だけど、生きるというのがどういうことなのか、何に価値をおいて生きるのかが、ナチスのような極限的な社会では極端なかたちで問われることになるのでしょう。考えることをやめて「従っていればいいんだ。考えることは総統がやってくれる」(p.185)という犬のような生活でいいのか、それとも「死の瞬間まで、自分はまっとうな人間として行動したのだと感じること」(p.502)ができる方が良いのか。ナチスに「黙って同意」し、大切なものを「売り渡し続け」て「ぴしっと折り目のついたズボンをはいて、爪にマニキュアを塗って」生き続けるのが良いのか、それとも「俺は少なくともまともな人間でいられた(。。。

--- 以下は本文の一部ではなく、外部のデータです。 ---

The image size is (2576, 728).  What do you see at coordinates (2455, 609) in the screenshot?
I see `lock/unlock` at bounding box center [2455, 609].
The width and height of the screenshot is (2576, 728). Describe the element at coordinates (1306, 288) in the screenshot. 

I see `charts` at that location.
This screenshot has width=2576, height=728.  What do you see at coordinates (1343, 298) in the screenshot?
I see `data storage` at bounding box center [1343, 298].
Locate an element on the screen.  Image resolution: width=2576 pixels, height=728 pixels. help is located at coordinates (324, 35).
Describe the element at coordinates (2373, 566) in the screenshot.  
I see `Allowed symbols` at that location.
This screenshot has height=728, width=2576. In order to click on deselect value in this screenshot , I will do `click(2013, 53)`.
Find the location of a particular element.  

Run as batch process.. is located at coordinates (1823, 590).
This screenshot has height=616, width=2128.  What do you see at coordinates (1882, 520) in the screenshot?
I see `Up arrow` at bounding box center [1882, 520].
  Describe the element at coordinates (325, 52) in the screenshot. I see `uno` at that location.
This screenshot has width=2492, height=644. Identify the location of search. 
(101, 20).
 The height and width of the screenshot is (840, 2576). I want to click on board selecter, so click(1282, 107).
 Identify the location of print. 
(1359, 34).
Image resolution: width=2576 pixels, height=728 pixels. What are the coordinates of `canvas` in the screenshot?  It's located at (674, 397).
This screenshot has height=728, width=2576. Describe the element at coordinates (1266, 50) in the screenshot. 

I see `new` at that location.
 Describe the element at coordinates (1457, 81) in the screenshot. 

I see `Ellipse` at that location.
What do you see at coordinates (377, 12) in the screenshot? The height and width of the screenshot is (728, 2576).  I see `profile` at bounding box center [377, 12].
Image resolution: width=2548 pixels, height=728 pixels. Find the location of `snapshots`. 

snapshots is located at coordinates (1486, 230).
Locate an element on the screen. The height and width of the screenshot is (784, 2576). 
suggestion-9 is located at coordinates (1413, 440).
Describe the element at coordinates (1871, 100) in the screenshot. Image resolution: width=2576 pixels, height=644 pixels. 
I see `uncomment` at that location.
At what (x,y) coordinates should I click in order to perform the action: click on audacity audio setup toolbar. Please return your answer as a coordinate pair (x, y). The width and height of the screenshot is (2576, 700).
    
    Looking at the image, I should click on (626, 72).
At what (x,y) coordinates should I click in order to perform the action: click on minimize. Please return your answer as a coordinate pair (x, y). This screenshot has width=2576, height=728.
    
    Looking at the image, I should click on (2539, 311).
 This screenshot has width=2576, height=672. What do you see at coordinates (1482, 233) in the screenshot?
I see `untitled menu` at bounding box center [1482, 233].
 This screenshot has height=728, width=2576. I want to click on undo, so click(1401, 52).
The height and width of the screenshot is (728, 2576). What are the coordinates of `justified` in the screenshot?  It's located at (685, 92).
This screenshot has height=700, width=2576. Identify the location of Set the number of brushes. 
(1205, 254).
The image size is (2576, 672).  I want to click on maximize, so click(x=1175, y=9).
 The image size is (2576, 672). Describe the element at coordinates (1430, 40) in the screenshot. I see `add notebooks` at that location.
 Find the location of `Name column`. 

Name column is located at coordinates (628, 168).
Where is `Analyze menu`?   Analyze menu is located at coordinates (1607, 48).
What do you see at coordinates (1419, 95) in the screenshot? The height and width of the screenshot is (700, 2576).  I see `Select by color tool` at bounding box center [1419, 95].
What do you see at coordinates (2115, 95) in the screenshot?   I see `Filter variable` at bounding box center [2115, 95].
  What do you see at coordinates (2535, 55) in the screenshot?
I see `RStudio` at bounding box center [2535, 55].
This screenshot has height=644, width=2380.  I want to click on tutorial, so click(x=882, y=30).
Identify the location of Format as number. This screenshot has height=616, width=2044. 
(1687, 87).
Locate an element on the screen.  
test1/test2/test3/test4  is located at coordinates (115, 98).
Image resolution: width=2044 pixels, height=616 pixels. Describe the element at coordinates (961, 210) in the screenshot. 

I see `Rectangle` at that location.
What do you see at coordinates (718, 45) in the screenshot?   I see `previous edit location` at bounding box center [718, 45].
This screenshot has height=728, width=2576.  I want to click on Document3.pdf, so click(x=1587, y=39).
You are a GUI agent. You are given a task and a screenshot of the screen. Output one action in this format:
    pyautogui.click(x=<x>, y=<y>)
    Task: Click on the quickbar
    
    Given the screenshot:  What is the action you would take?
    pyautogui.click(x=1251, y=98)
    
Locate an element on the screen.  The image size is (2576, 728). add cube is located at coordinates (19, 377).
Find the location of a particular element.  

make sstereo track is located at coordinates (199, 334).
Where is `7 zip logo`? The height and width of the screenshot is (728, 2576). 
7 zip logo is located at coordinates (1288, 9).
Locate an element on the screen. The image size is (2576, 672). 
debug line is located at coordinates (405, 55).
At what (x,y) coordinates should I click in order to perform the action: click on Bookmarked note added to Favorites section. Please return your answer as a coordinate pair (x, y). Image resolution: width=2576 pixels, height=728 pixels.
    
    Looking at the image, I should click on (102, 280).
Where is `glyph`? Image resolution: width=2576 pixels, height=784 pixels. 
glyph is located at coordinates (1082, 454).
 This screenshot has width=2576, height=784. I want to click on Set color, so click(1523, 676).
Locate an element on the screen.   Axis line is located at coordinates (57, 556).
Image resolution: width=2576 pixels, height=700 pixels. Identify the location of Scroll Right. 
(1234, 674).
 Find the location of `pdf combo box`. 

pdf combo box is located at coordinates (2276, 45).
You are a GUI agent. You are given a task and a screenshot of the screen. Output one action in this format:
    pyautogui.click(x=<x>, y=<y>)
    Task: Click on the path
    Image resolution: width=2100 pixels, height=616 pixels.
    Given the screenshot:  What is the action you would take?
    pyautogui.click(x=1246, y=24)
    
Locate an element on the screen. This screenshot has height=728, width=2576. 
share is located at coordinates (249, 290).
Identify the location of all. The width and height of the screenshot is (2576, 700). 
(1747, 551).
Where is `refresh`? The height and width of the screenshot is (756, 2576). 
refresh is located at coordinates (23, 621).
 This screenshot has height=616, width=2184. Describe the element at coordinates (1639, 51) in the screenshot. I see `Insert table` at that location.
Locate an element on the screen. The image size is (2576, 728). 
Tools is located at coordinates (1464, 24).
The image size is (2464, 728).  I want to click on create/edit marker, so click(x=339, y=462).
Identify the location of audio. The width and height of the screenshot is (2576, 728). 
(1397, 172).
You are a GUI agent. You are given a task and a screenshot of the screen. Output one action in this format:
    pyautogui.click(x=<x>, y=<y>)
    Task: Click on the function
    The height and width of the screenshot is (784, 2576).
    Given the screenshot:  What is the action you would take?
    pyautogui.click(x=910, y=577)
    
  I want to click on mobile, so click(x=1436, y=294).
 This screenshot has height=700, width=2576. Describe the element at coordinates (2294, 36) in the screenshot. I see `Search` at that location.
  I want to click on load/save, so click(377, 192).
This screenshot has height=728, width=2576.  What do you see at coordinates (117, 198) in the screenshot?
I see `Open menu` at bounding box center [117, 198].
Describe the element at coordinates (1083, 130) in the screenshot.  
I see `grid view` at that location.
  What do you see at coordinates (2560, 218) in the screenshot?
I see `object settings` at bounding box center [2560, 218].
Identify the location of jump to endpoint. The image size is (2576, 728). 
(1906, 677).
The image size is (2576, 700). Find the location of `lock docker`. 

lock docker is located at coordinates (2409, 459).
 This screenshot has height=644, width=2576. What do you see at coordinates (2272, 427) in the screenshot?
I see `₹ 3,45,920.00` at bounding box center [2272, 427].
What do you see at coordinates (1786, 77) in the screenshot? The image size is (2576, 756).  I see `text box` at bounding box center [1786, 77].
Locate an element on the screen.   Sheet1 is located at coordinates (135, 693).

)共犯者にはならなかった」(p.559)と死を前にして胸を張って言うべきなのか。「正義のために死ぬより、不正のために生きるほうがいい」(p.503)のか、それとも「生き方を変え」(p.511)て、「全く別の人生」(p.117他)を送るべきなのか。
だけど、その結果として自分だけでなく無実の人間まで巻き添えにしてしまうとしたら、それでも精神の自由を守るために抵抗し続けるべきなのか、そんなものは自己満足に過ぎないのではないのか、そして自己満足のために他の人間を巻き込んでよいのか、しかし、それでは、自らの自由と主体性を放棄して、ナチスに決定権を丸投げした犬の生活に甘んじるべきなのか。それぞれ読んだ人が考えるべきことなんでしょうが、そんな決断を迫られるような社会にならないように祈るばかりです。